5-The Devil's game

2.1K 88 59
                                    

If life is a game meant to play with, outside the box of one's own mind, she couldn't tell. Maybe she should just call out the truth in her very head and not be digging for excuses as to hide what shaped her into what she now is.

Maybe, but the nights don't allow her to, as much as she may wish to-although she doesn't. Brown pupils are wide awake and stare at the ceiling as Evelyn faces her reasoning behind past choices.

The wind blows and throbs on the glass window of the one-level, small and tidy house, growing roots on Clover Street, no. 13. Oneonta city lays asleep, its roads travelling the hills and the empty boulevards and finally arriving at the eerie house of Evelyn.

The constant wind wrecking on the large glass with its frame painted a sad gray, keeps Evelyn awake along with her thoughts and the dreadful silence of her bedroom.
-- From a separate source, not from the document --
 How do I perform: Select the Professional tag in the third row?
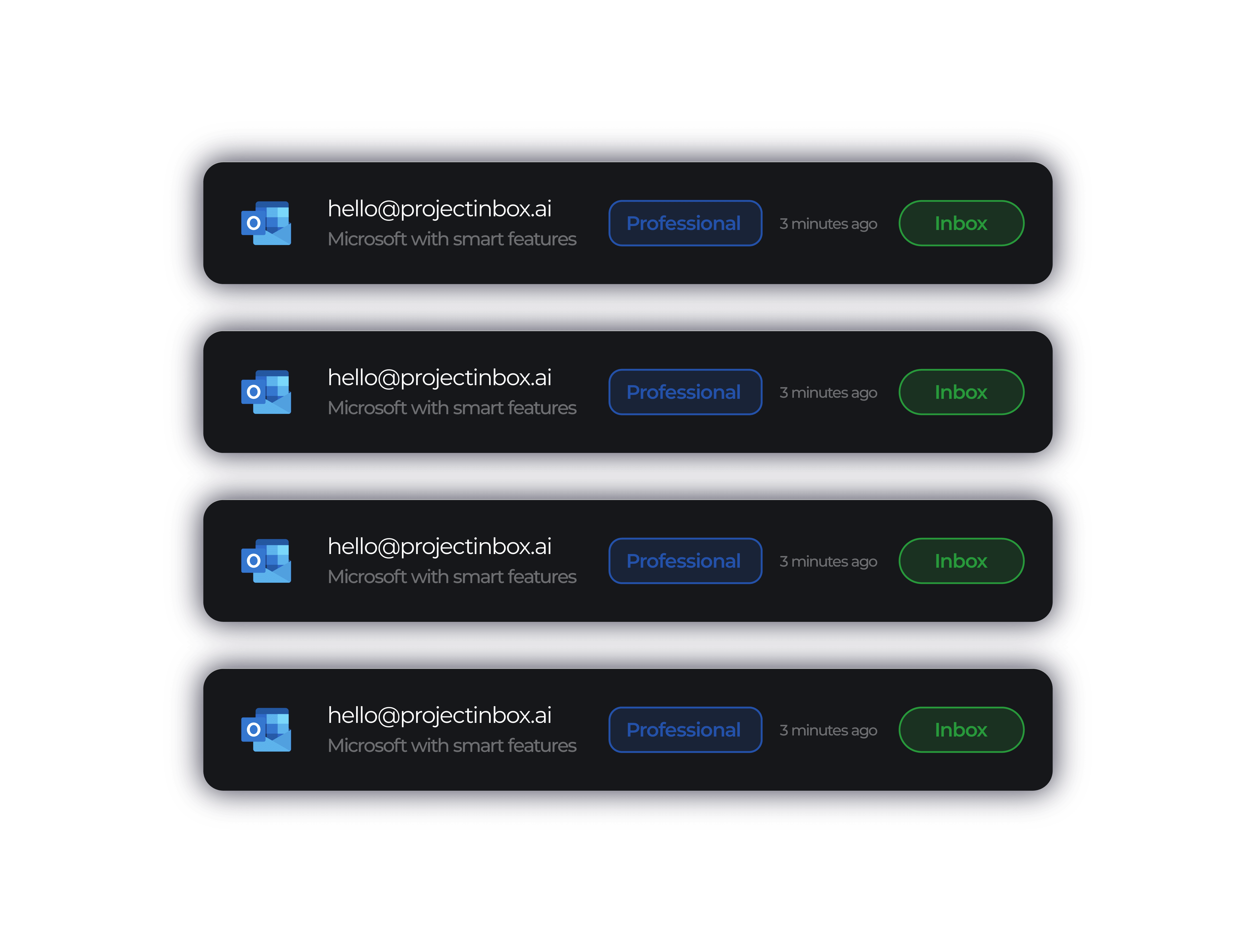tap(685, 561)
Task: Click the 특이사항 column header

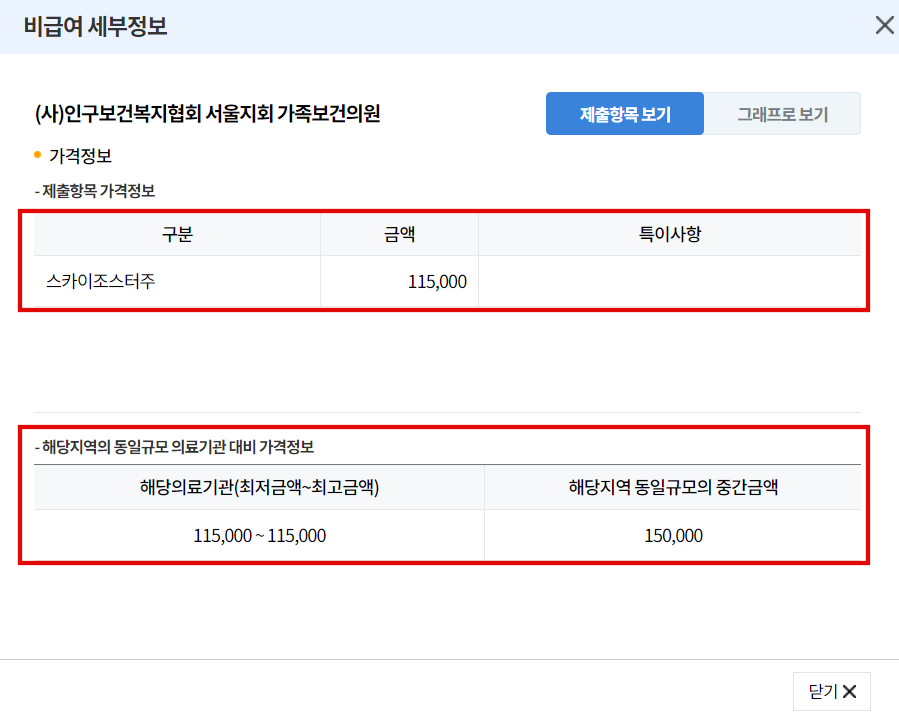Action: tap(670, 233)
Memories linger her consciousness still, as she trudges her head to the digital clock, mounted sternly on the white nightstand-the clock her dad sent her on her 20th birthday, this year.

The 6th of February went on in a disappointing manner, her walking to the post office to pick up the so very kind gift she didn't want. She needed a clock, yes, but not the consequential circumstances it included.

The blue and black hour guide beeped, alarming the passing of midnight. Evelyn sat, paralyzed. Her almond-shaped eyes shut in unison to the rush of chill air entering her nostrils. Her dots-filled pajamas stay loose on her tall body and rustle loudly at the moving of her hands, to shift her pillow below her.

The crystalline glass of water stands beside the flickering clock-probably, having gained a fresh and thin dash of dust at its edge and probably needing to be thrown away. Evelyn, however, doesn't find it in her to change it as she digs in a sip of the liquid, scrunching her nose.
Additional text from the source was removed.